Linear Functions and Models

Graphing Discrete Data

- We can graph the points and see if they are linear.
- Enter the data from example 1 into L1 and L2
- Stat
- Edit
- Enter the data…if there is already data in your lists you can more the cursor to the very top (on L1) and press clear enter. This will clear the list.
- Turn Stat plot on
- Press 2nd y= (stat plot)
- Select 1
- Select on
- Type: first option, this is the scatter plot
- Graph the scatter plot
- Zoom
- Zoomstat – this changes the window to values that are best for your set of data, without us having to pick the best window

Graphing Discrete Data

- Check by graphing the equation as well
- Put the equation into y1
- Press trace or graph
- The line should go through all of the points
- When you are done using the stat plot option go to stat plot and choose 4:plots off enter. This will shut off the statplots.
- To change your window back to standard –10-10 press zoom, zoom standard

The Regression Line

- The Regression Line
- Also called the least-squares fit
- Approximate model for functions
- Uses of the regression line
- Finding slope…tells us how the data values are changing.
- Analyzing trends
- Predicting the future (not always accurate)
- Shows linear trend of the data

Linear Regression Line

- Enter data into L1 and L2
- Plot the scatter plot
- Go to stat
- Calc
- LinReg(a + bx)
- Enter
- Enter
- a = slope, b = y-intercept
- Graph with the points to see how close it is.

Linear Equations

- If the equation has a constant rate of change then it is a line.
- Linear functions are formulas for graphing straight lines.
- Slope intercept form: y = mx + b
- Standard form: ax + by = c, a and b are both integers, a>0

Writing equations- given slope and initial value

- The initial value is when x = 0, which happens to be the y-intercept (b)
- Use y = mx + b
- Initial value of 35, slope of ½
- A phone company charges a flat fee of $29.99 plus $0.05 a minute.

Example

- A local school is going on a field trip. The cost is $130 for the bus and an additional $2 per child.
- Write a formula for the linear function that models the cost for n children.
- How much is it for 15 children to attend?

Equations of Lines

Point-Slope Form

- Given point, (a, b), and slope, m, the equation can be found using the formula

y – b = m(x – a).

This is called the point-slope form of the line.

Examples

- Find the equation of the line passing through the given point with the given slope. Write your answer in point slope form.
- (6, 12), m = –1/3
- (1, -4), m = 1/3

Examples

- Find the equation of the line passing through the given points. Use the first point as (x1,y1) and write your answer in point slope form.
- (-2,3), (1,0)
- (-1,2), (-2,-3)

Slope-Intercept Form of a Line

- Slope Intercept form of a line:
- y = mx + b
- m = slope
- b= y-intercept

Writing equations- given slope and a point

- Find the equation of each line in point slope form and in slope-intercept form.
- (2,3) m = ½
- (-3, 5) m = 2
- (-8, 7) m = -3/2

Intercepts

- Horizontal Intercept- where the line crosses the x axis
- This can be found by letting y = 0
- Vertical Intercept- where the line crosses the y axis
- This can be found by letting x = 0.

Examples

- Locate the x- and y-intercepts on the following lines.
- -3x – 5y = 15
- (2/3)y – x = 1

Horizontal and Vertical Lines

- An equation of the horizontal line with y-intercept b is y = b.
- An equation of the vertical line with x-intercept k is x = k.

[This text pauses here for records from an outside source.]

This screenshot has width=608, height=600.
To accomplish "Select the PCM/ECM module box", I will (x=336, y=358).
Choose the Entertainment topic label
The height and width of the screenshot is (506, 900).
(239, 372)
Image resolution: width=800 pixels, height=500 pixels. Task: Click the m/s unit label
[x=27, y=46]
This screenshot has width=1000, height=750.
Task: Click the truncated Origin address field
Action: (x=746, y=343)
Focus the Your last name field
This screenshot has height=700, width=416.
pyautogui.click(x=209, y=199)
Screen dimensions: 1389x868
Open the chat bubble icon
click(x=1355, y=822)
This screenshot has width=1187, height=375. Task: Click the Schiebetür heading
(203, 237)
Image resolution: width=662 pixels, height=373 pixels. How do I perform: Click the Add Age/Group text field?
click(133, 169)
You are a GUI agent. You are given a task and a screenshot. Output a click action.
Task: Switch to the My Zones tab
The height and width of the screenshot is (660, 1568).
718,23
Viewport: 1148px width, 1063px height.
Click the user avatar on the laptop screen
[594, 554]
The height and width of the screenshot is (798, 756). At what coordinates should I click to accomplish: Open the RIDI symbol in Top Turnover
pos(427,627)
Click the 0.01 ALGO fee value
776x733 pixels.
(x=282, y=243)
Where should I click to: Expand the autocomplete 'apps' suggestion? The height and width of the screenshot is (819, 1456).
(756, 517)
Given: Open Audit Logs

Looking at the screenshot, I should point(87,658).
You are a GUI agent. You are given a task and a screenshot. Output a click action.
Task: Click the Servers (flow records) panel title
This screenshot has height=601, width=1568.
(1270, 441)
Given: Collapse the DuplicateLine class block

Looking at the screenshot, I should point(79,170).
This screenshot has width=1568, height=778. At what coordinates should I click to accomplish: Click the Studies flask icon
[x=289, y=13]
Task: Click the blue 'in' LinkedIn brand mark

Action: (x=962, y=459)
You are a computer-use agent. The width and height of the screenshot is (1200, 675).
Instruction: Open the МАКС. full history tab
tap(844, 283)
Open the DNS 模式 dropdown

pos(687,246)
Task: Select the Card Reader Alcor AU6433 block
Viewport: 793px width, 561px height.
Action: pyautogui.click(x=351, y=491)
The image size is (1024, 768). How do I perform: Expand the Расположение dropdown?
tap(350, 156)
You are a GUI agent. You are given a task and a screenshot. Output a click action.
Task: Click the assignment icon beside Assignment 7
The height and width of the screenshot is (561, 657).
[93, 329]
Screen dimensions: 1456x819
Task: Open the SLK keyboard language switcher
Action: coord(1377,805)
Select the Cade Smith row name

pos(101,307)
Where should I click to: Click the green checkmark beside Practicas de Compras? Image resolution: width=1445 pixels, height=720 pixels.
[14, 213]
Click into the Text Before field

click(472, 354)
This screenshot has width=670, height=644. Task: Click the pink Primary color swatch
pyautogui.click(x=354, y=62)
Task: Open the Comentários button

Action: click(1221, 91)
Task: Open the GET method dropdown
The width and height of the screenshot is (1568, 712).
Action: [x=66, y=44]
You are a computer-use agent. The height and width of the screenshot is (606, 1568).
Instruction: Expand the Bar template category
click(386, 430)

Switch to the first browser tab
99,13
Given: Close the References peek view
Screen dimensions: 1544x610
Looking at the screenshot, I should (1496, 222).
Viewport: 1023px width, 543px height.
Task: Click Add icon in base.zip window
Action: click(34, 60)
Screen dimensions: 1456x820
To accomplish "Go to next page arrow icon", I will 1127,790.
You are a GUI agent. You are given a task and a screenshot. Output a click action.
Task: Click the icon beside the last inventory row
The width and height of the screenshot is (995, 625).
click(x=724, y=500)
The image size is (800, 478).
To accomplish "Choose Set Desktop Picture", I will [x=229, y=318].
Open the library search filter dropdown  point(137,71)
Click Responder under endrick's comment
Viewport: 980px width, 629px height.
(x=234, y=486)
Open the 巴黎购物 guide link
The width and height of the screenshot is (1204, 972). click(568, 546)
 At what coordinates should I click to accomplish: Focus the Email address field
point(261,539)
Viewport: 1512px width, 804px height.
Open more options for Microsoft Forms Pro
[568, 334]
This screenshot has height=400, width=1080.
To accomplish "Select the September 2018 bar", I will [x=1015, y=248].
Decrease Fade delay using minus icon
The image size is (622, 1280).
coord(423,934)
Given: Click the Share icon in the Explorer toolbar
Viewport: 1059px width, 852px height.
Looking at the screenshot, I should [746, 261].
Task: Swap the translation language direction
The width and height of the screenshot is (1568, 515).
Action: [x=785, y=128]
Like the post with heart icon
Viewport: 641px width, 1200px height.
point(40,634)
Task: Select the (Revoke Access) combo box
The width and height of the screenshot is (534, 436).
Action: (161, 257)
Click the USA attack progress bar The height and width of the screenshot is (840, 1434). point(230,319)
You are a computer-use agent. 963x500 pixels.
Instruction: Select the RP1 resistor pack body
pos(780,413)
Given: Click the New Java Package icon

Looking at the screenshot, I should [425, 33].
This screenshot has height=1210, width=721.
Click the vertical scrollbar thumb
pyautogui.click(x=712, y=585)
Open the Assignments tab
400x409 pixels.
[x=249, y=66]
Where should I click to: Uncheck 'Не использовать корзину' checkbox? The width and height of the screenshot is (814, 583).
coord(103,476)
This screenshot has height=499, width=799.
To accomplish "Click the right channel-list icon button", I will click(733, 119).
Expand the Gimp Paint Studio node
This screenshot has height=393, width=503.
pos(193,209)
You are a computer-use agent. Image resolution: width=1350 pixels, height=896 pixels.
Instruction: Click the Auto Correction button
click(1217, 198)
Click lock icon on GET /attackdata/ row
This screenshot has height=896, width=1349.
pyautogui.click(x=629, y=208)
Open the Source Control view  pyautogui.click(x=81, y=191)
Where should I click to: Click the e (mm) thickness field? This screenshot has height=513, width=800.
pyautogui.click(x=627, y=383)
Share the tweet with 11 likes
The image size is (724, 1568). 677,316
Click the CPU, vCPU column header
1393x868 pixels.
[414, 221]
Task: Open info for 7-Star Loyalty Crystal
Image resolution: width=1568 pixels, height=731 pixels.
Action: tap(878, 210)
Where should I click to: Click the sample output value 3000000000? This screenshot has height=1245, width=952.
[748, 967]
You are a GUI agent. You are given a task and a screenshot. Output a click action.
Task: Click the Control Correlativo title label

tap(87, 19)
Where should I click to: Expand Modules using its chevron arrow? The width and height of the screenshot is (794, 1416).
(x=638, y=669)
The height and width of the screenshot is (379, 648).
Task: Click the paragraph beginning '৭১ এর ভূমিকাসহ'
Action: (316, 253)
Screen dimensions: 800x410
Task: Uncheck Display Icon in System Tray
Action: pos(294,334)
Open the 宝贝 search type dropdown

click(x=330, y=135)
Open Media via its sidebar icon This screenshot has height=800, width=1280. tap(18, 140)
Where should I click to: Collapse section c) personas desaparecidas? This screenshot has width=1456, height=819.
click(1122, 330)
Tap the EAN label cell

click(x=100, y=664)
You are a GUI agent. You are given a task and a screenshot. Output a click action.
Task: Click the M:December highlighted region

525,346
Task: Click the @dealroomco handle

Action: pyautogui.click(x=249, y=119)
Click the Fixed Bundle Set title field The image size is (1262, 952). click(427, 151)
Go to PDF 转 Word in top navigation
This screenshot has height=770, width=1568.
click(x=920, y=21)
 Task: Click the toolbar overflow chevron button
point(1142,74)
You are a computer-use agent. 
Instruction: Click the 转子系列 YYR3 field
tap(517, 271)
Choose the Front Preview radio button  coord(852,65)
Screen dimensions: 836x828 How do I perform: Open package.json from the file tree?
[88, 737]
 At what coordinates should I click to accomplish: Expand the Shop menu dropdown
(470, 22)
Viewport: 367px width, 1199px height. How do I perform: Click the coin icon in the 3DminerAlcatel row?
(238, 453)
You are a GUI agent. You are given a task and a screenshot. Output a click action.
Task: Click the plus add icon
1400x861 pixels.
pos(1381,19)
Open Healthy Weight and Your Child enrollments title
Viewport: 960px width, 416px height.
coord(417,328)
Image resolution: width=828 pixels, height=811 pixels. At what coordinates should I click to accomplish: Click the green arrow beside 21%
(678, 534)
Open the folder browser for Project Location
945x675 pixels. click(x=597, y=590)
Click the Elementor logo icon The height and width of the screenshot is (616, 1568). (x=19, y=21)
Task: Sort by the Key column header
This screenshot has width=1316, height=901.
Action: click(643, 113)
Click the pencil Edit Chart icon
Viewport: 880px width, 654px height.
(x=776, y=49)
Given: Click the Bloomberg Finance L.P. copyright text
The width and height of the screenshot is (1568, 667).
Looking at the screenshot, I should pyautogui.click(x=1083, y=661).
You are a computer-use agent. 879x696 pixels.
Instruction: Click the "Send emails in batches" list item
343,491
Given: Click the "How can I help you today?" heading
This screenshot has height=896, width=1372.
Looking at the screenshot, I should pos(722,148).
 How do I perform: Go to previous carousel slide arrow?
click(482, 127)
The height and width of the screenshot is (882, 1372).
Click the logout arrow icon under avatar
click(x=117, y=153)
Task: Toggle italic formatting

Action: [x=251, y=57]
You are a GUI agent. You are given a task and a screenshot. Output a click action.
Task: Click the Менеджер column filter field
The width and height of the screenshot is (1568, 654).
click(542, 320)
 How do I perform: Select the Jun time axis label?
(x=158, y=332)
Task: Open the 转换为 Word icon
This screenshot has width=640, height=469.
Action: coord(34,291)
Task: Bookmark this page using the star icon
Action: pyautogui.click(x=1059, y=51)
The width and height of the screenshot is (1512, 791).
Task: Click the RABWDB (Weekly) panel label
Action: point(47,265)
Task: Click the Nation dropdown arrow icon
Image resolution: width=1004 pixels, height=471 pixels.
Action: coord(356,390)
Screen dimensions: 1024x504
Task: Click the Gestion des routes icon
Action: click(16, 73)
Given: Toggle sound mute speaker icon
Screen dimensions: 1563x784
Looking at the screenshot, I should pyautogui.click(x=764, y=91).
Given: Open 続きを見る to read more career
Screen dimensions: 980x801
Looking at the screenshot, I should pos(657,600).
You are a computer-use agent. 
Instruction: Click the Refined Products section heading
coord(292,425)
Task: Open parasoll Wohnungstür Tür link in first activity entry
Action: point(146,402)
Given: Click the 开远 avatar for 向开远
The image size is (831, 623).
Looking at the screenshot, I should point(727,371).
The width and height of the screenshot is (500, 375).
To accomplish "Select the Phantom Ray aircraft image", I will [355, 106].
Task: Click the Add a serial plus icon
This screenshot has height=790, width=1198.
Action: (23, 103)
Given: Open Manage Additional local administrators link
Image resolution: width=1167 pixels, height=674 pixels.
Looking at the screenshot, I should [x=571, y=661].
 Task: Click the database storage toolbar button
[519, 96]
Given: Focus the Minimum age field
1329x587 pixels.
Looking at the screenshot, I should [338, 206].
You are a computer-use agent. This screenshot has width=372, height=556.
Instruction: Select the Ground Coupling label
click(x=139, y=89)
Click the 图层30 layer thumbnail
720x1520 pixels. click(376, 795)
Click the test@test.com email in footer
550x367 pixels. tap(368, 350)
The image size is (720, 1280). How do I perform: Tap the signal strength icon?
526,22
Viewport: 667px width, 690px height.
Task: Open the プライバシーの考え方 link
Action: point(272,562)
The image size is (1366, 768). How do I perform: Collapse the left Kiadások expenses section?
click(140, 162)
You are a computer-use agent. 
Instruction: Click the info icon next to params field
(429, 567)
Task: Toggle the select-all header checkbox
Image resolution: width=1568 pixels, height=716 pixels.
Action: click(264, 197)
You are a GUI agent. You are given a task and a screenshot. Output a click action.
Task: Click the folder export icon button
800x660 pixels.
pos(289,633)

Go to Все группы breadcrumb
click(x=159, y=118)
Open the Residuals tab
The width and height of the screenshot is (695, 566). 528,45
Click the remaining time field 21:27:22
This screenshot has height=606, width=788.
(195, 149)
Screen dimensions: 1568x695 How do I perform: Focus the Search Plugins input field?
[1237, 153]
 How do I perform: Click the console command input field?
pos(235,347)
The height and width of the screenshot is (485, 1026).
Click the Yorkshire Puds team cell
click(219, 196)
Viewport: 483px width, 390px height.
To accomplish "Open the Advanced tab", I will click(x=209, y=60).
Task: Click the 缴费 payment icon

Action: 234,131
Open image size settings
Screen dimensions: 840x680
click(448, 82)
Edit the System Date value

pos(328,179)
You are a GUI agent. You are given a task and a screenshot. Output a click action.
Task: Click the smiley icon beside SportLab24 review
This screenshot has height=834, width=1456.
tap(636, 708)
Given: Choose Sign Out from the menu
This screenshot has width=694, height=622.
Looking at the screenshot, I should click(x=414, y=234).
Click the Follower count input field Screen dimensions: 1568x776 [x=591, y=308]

Find the equation of the line satisfying the conditions:

- Vertical passing through (1.95, 10.7)
- Horizontal passing through (1.95, 10.7)

Parallel and Perpendicular Lines

- Parallel lines have the same slope. (They are changing at the same rate)
- Slopes of perpendicular lines are negative reciprocals of one other.
- Ex: ½ and -2; 2/3 and -3/2; -5 and 1/5

For each of the following pairs of lines, determine whether the lines are parallel, perpendicular or neither.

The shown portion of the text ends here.